WHAT’S GOOD ABOUT IT

  • Marketing with a big M typically operates at the functional level, and with a small m at the company level.
  • To get your company growing do you want to lift the floor (ensure consistent best practice) or raise the ceiling (stretch capabilities)?
  • Five star marketing leaders have a restless customer obsession, a bold and inspiring vision, are humble, honest, and have great attention to detail.
  • There are many Measurement Traps, including marketing = communications (it doesn’t); art v. science (creativity shouldn’t triumph over analytics); data v. insight (the former is useless without the latter); time lags (data cannot be acted upon if it’s too late); and commercial knowledge (huge numbers of marketing papers involve basic miscalculations and misunderstandings of fundamental concepts such as margin and ROI).
  • Consensus seems to be emerging that instead of people making decisions in the sequence of feel, think, do, actual behaviour seems to be based more on a model of feel, do, post-rationalise.

WHAT YOU HAVE TO WATCH

  • To any experienced marketer, it’s all a bit obvious.
  • Perhaps not surprisingly, the book is obsessed with growth.

The Decision Book – Krogerus & Tschappeler

The one-sentence summary

Strategic visual tools can help simplify any problem and suggest steps towards a decent decision.

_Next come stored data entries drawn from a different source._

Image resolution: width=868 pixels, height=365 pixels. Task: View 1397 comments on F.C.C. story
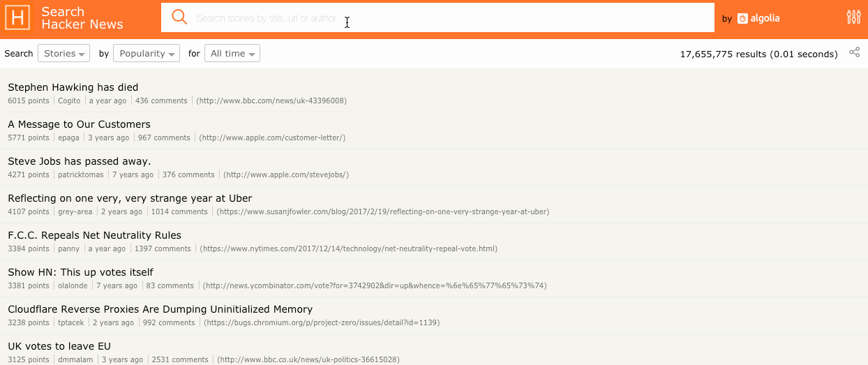[163, 248]
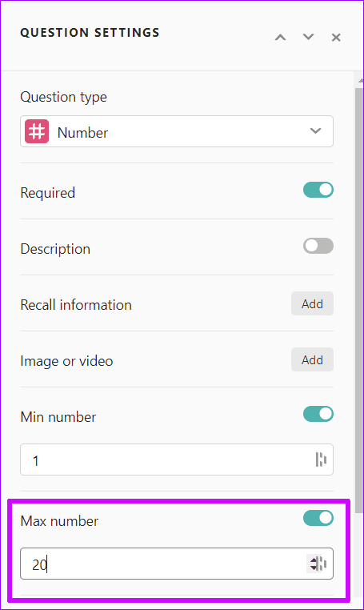The width and height of the screenshot is (364, 610).
Task: Enable the Description toggle
Action: tap(318, 246)
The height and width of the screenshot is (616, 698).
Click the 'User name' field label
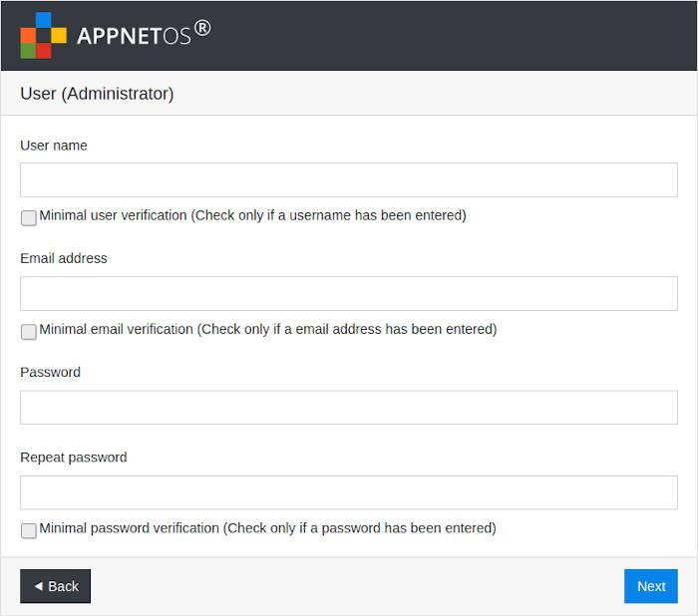(x=54, y=146)
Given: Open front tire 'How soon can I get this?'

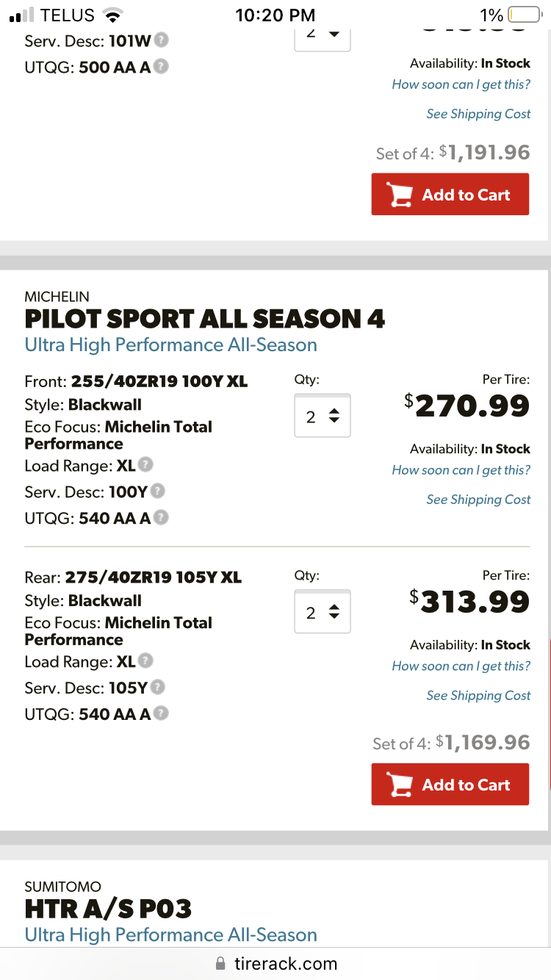Looking at the screenshot, I should pos(461,470).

WHAT THE BOOK SAYS THE DECISION BOOK

  • The authors have gathered together fifty models for strategic thinking in one small book. Whether you need to plan a presentation, assess someone’s business idea or just get to know yourself better, the visual tools will help simplify any problem and suggest steps towards a decent decision.
  • There is a wide range of material, from MBA courses and lighter business reading to personal improvement.
  • In one diagram that performs the role of the contents page, they show how the models cover me v. others and thinking v. doing, which generates four quadrants: how to improve (myself/others), and how to understand better (myself/others). Highlights from each section are:
  • Improve yourself: the Eisenhower priority matrix, the rubber band model (what is holding or pulling you?), the feedback model ((advice, compliment, criticism, suggestion), and the conflict resolution model (flight, fight, give up, evade responsibility, compromise, reach a consensus).
  • Understand yourself better: the flow model (under/over challenged, or ‘in the flow’?), the Johari Window (what I know about others and what they know about me), the energy model (are you memory-, dream-, or reality-driven?), and the personal performance model (have to, able to, want to).
  • Understand others better: the Swiss cheese model (in the analogy, mistakes only happen when all the holes in every slice line up and something slips through the layers), double loop learning (learning properly from your mistakes), long tails and black swans.
  • Improve others: the Hersey-Blanchard model of situational leadership (adapt your approach from instruct to coach, support, delegate), and the Drexler-Sibbet team performance model 9they never seem to have normal names do they?). This one takes you from orientation to renewal in 7 steps.

WHAT’S GOOD ABOUT IT

  • You should be able to select a model for almost any situation to provide a different perspective, or to get some structure round all the variables.
  • There is a “Now it’s your turn” section at the back that encourages you to draw a range of possible solutions. Most models are inherently visual, and the authors believe it is good to draw while you talk, and use pictures to articulate what words cannot.

WHAT YOU HAVE TO WATCH

  • You need to keep an eye on the old chestnuts and decide whether they are any good, not very helpful, or just plain overused: SWOT analysis, Maslow’s pyramids, thinking outside the box, the Pareto principle (80:20) rule, de Bono’s hats, and several others.